Добавить отзывДобавить цитату

Арсенал. Алхимия рижской печати

– Нам придется познакомиться заново, так как я в настоящий момент оказалась единственным распорядителем фонда, основанного моим дедушкой… дедом… – Она смущается, но продолжает: – Я попрошу вас назвать свои настоящие имена и фамилии, потому что теперь обстоятельства изменились и о псевдонимах и кличках придется на время забыть. Я надеюсь, что в результате нашей встречи мы подпишем общее заявление.

Повисает пауза, во время которой становится слышно, как тикают настенные часы. Возвращается госпожа Вилма с двумя чашками, которые она ставит передо мной.

– Как я поняла, милочка, вы желаете ближе познакомиться со всеми? – госпожа Вилма подчеркнуто любезна. – Я сама сейчас представлю вам присутствующих. Сандро, свободный художник… – И она указывает рукой на серую фигуру. Человек этот сидит, втиснувшись в узкое пространство между массивным кожаным диваном и книжным стеллажом, упершись взглядом в одну точку. Услышав свое имя, свободный художник плотно сжимает губы и по-военному отдает честь, поднеся сложенные указательный и средний пальцы к виску.

– Сандро самолично воплотился здесь и сейчас и к убою готов, – рапортует он.

– София, живописец, – госпожа Вилма жестом указывает на седую даму. Соседка той произносит неожиданно низким голосом, почти басом:

– Выдающийся живописец, вы забыли добавить! Кстати, меня зовут Хлоя. Я поэтесса.

В голосе госпожи Вилмы слышится нетерпение, она называет следующее имя:

– Гулбе!

– Мадара Гулбе, – отзывается дама, та, что накануне была одета в живописные лохмотья. Она привстает со своего места и чуть не опрокидывает чашку чая. Сегодня на ней строгое платье, а волосы закручены в тугой узел на затылке.

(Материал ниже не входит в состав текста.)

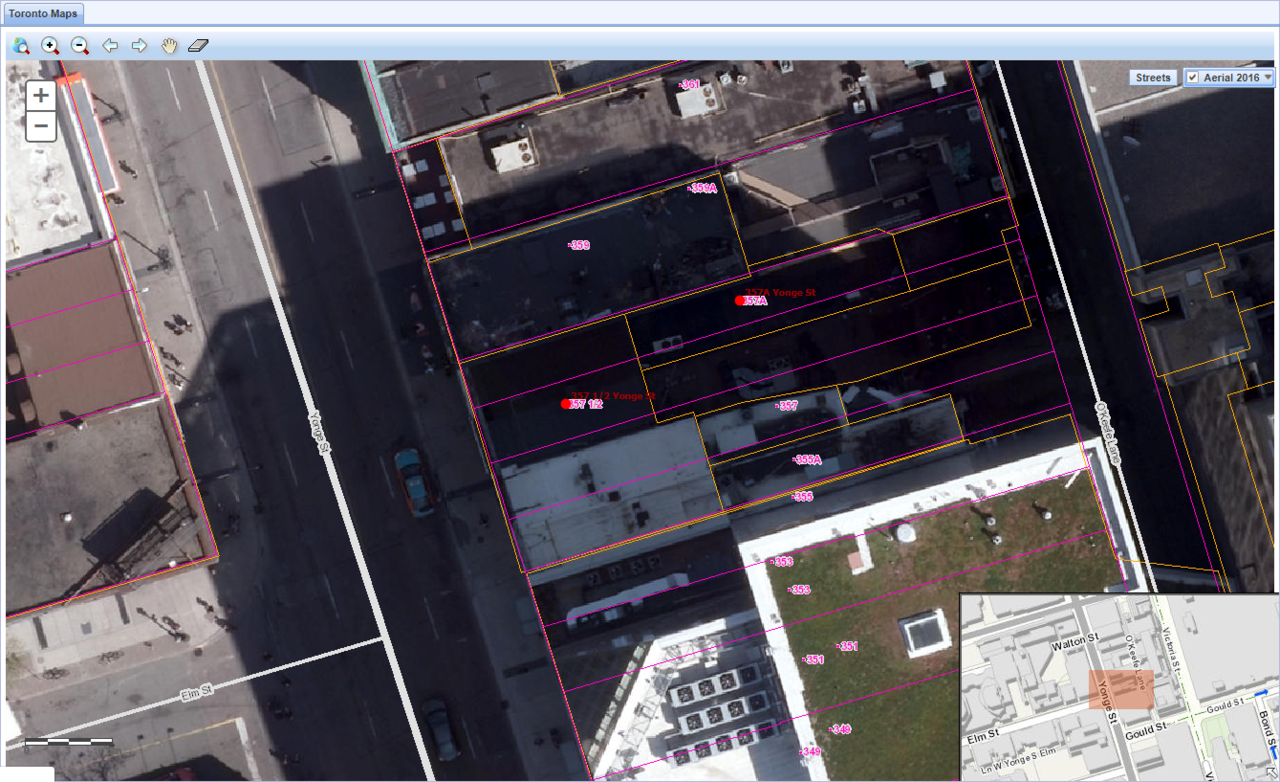1280x782 pixels.
Task: Activate the pan hand tool
Action: click(x=169, y=46)
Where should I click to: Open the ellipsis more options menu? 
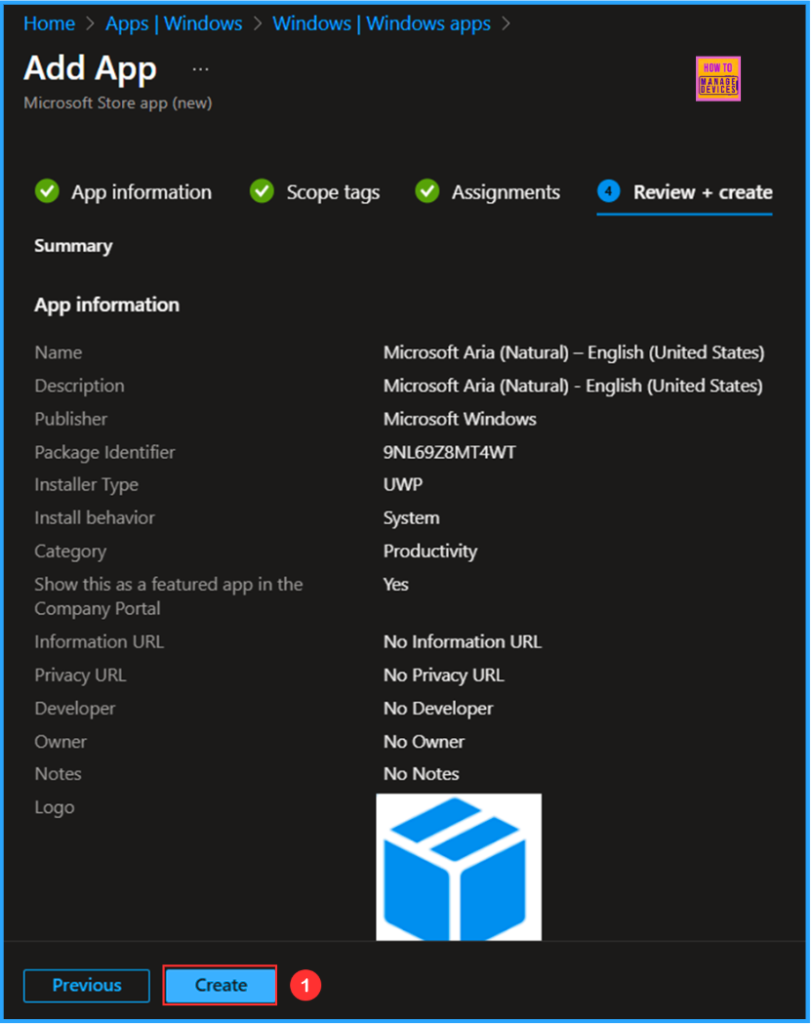pyautogui.click(x=201, y=70)
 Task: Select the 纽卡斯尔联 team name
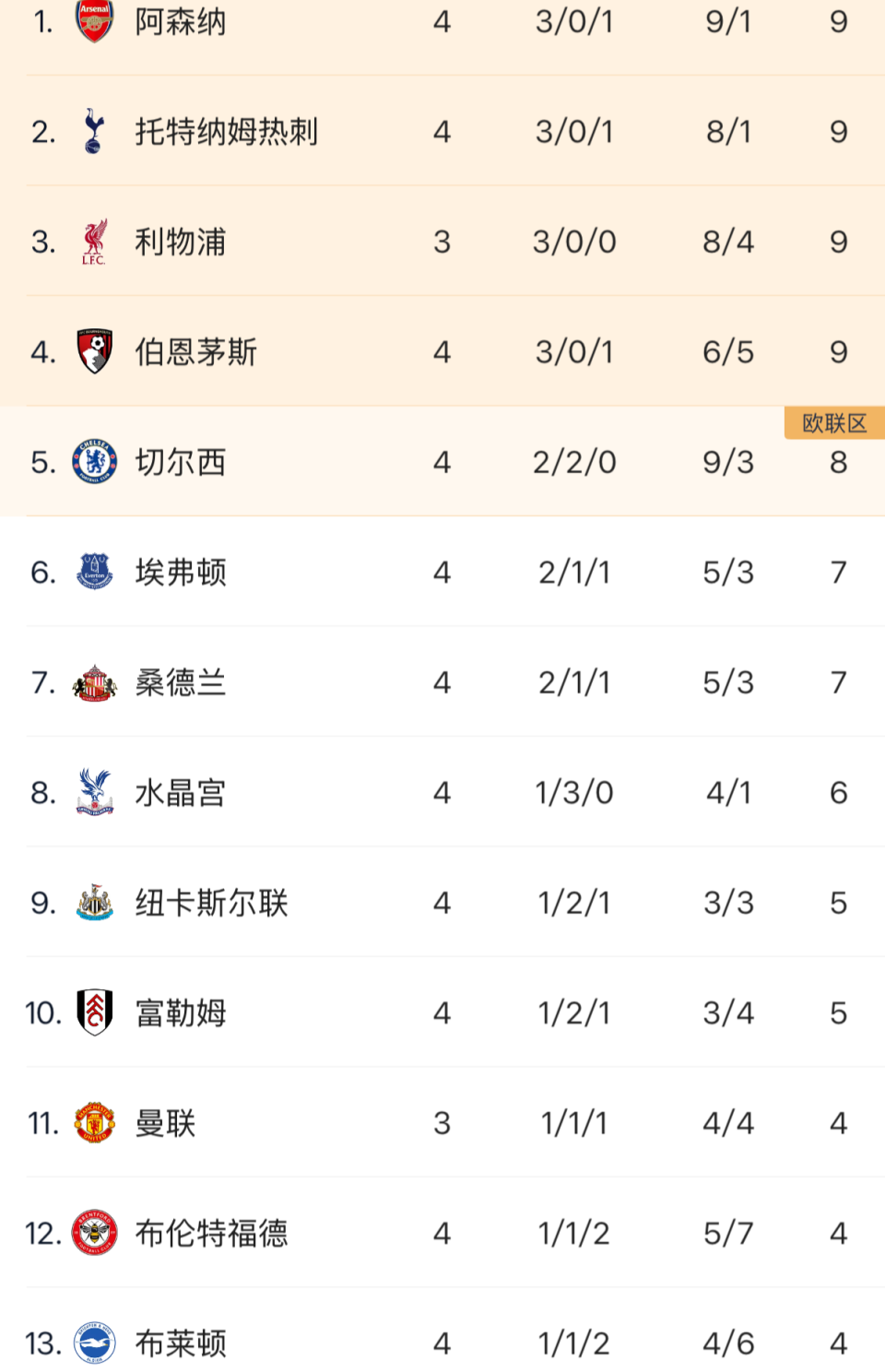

– Мадара Гулбе! – повторяет она еще громче. – Уж за столько-то лет могли бы и запомнить мое имя!

Из второго клубного кресла, которое начинает опасно скрипеть, раздается низкий голос, альт:

– Дана! Мое имя – Дана-де! – Вампирша, к вчерашнему образу которой прибавился ярко-красный платок, поднимается и делает шаг к Ясмине, протягивая ей руку. Но тут между ними вклинивается человек-бочонок.

– Эдуард! – он представляется сам, перехватывает ладонь Ясмины и подносит к своим губам. – Барышня, с такой красотой не нужно заниматься финансовыми делами! Поручите это мужу или счастливым любовникам. Не стоит тратить юность, а тем более красоту на такую фигню!

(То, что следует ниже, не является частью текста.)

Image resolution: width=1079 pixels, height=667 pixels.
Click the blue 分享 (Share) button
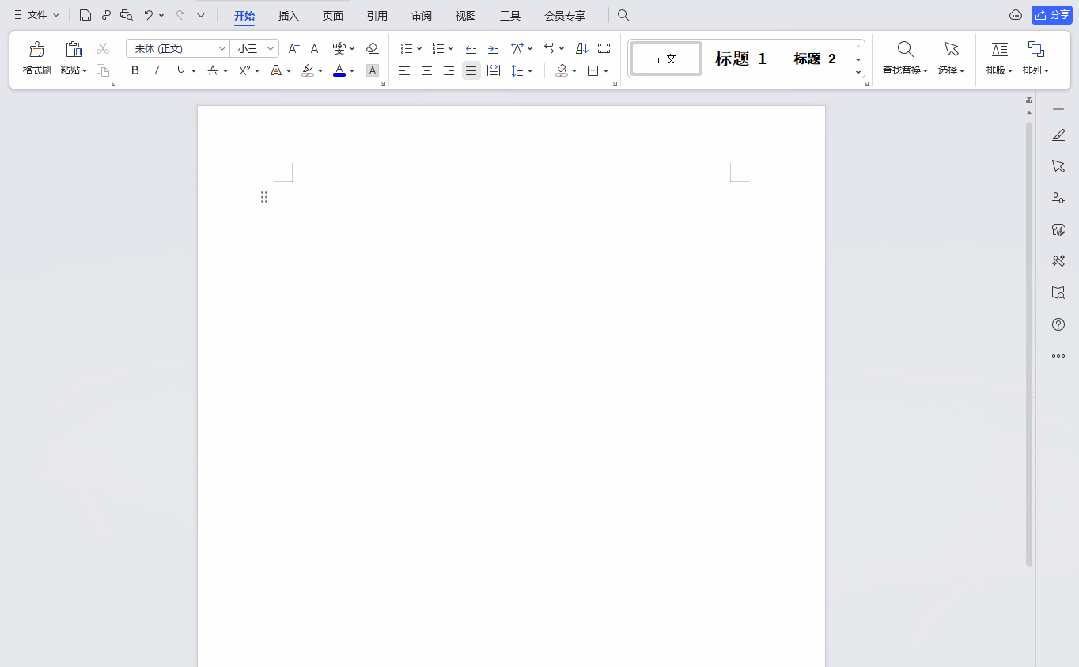click(x=1052, y=15)
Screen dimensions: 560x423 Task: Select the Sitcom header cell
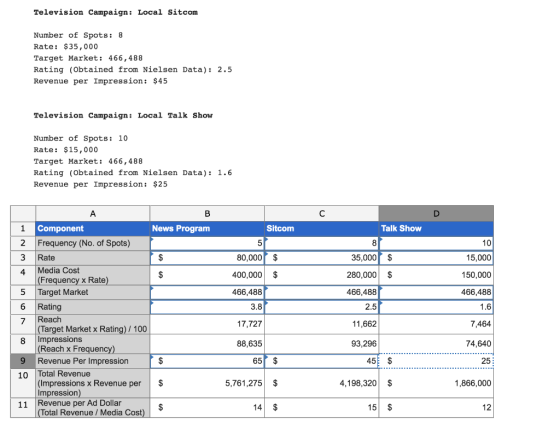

Эдуард отпускает руку Ясмины так же стремительно, как схватил, и подкатывается к столу, чтобы подлить себе чаю, в то время как Дана-де недовольно и даже обиженно отступает к своему креслу.

Госпожа Вилма поворачивается к Бородачу, продолжающему неотрывно смотреть в окно. Теперь она молчит, дожидаясь от него какого-то знака, разрешения к нему обратиться. Всеобщее преклонение перед его особой, которое я заметил еще вчера, сегодня меня уже раздражает.

– Я вам скажу, отличный барельеф, – произносит он наконец, махнув рукой за окно, и разворачивается лицом к присутствующим. – Меня зовут Александр! – Взгляд его буквально сверлит Ясмину, потом неохотно переключается на меня, чтобы впоследствии остановиться на госпоже Вилме как на человеке, главном в этой ситуации. – Нас сюда вызвали. И может быть, уже пора наконец сказать, зачем?

Ясмина, словно ее ожег удар плетью, начинает суетиться, заглядывает в бумаги, которые держит перед собой. Ее пальцы едва заметно дрожат.

– Отец… – покраснев, она сама себя поправляет: – Эрглер-младший сегодня потребовал провести расследование, чтобы выяснить причины внезапной смерти куратора проекта, госпожи Майи Карклы. Как единственный на этот час директор фонда я уполномочена вам сообщить, что присуждение премии откладывается на неопределенный срок, так как пропало и Положение о конкурсе. Собственно, это и есть та информация, которую я была обязана вам предоставить. Хорошо было бы, если бы вы дали расписку в том, что вас об этом уведомили. – Ясмина неловко кладет бумаги на стол и виновато улыбается, как бы приглашая художников поставить подписи.

Сандро, вместо того чтобы подписываться, начинает кружить по гостиной.

– Вы что, хотите убедить меня, что это самое Положение существовало в одном экземпляре? Но каким же образом основан фонд? Его ведь нужно было зарегистрировать как юридическое лицо?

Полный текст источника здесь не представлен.